The records:
*** Block opens ***

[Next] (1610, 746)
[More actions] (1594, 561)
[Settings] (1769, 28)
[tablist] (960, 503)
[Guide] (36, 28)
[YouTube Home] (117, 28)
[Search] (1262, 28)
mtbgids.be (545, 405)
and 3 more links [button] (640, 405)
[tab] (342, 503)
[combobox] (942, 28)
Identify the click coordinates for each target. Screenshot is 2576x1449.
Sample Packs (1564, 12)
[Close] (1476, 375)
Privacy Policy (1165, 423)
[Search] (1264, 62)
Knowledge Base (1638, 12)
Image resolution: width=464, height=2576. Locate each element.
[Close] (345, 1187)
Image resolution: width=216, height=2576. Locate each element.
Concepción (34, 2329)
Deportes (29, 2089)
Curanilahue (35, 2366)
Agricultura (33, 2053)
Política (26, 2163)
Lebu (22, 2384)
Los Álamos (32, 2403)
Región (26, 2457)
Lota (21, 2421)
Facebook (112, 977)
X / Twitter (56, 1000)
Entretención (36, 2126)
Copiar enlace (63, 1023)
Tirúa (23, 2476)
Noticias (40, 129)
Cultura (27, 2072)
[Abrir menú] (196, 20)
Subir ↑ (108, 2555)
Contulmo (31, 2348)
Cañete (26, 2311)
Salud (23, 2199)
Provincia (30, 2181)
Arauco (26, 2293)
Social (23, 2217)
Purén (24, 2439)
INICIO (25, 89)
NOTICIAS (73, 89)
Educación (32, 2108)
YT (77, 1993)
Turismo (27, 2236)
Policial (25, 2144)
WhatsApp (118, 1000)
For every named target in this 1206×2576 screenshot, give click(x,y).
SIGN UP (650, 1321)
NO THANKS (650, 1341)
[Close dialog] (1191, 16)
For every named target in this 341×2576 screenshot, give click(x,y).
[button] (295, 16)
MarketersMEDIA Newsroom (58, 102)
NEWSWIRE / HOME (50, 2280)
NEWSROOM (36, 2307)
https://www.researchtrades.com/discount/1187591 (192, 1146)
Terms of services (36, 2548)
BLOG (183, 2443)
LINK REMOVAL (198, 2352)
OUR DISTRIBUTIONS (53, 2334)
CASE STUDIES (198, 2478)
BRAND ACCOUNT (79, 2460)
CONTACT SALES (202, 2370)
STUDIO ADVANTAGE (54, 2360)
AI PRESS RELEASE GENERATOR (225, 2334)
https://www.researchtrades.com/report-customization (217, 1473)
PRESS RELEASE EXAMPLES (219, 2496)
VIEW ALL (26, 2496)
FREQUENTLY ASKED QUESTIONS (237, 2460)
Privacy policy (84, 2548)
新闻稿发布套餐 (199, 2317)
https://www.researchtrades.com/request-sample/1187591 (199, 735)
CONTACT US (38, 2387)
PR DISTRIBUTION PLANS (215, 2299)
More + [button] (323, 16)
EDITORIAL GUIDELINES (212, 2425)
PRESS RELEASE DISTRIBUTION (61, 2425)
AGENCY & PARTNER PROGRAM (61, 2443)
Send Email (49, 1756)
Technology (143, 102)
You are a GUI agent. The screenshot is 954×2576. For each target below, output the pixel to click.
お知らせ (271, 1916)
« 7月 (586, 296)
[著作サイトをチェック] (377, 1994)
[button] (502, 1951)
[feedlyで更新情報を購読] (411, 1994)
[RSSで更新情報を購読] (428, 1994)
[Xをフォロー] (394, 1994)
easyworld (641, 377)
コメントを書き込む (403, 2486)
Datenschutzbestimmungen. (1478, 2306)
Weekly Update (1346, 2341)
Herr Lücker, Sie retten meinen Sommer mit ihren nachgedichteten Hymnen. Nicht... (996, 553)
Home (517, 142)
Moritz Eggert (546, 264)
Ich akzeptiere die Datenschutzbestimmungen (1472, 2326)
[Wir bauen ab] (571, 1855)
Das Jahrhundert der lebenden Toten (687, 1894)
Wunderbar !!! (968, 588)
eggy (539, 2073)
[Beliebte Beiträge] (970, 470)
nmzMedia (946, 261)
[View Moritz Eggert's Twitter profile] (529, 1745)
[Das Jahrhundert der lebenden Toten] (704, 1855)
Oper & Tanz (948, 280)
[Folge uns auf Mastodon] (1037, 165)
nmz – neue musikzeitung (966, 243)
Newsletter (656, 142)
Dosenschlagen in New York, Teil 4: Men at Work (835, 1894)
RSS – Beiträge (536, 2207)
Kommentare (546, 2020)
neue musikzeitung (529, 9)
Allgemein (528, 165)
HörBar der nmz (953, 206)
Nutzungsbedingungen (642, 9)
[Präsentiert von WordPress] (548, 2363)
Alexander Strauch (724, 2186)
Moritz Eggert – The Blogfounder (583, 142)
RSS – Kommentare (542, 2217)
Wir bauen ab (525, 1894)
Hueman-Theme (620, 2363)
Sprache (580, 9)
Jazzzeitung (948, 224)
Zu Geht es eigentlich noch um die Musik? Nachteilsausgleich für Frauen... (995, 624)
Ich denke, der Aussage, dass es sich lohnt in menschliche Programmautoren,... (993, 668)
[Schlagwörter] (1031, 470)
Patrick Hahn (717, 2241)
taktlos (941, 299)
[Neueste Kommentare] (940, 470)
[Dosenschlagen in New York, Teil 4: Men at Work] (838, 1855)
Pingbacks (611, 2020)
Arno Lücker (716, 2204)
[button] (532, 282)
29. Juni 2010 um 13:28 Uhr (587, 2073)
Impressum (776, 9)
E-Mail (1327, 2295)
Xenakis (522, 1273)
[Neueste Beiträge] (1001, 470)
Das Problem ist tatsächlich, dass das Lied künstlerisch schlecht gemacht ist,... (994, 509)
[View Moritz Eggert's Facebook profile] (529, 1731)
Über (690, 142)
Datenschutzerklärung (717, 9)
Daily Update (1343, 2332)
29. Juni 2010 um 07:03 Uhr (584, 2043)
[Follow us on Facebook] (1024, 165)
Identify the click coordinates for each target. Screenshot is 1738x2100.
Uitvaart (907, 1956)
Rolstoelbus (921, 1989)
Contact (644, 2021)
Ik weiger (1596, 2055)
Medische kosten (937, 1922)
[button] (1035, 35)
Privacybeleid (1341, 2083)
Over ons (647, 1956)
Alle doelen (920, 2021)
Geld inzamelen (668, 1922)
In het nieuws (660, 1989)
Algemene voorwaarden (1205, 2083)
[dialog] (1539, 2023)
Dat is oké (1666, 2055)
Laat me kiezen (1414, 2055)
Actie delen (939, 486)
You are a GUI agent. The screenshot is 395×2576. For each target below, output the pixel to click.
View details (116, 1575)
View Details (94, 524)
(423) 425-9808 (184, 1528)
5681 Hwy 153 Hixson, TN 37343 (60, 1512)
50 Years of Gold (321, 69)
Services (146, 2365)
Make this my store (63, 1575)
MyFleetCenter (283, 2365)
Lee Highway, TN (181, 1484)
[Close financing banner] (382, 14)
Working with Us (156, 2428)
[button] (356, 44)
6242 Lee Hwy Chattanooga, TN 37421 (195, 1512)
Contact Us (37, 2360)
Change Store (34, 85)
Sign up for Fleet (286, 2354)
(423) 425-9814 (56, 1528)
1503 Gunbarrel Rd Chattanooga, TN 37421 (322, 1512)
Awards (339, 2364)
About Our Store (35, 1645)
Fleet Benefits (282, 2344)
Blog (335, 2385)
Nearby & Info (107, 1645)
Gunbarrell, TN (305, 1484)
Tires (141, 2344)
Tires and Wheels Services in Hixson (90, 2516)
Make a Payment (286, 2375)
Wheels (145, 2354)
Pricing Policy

*** Block closes ***

Task directions:
Beginning with the line that has "Technology (143, 102)" and ending with the line that has "Oper & Tanz (948, 280)", set down the lines above exactly and include no others.

Exercise response:
Technology (143, 102)
You are a GUI agent. The screenshot is 954×2576. For each target below, output the pixel to click.
お知らせ (271, 1916)
« 7月 (586, 296)
[著作サイトをチェック] (377, 1994)
[button] (502, 1951)
[feedlyで更新情報を購読] (411, 1994)
[RSSで更新情報を購読] (428, 1994)
[Xをフォロー] (394, 1994)
easyworld (641, 377)
コメントを書き込む (403, 2486)
Datenschutzbestimmungen. (1478, 2306)
Weekly Update (1346, 2341)
Herr Lücker, Sie retten meinen Sommer mit ihren nachgedichteten Hymnen. Nicht... (996, 553)
Home (517, 142)
Moritz Eggert (546, 264)
Ich akzeptiere die Datenschutzbestimmungen (1472, 2326)
[Wir bauen ab] (571, 1855)
Das Jahrhundert der lebenden Toten (687, 1894)
Wunderbar !!! (968, 588)
eggy (539, 2073)
[Beliebte Beiträge] (970, 470)
nmzMedia (946, 261)
[View Moritz Eggert's Twitter profile] (529, 1745)
[Das Jahrhundert der lebenden Toten] (704, 1855)
Oper & Tanz (948, 280)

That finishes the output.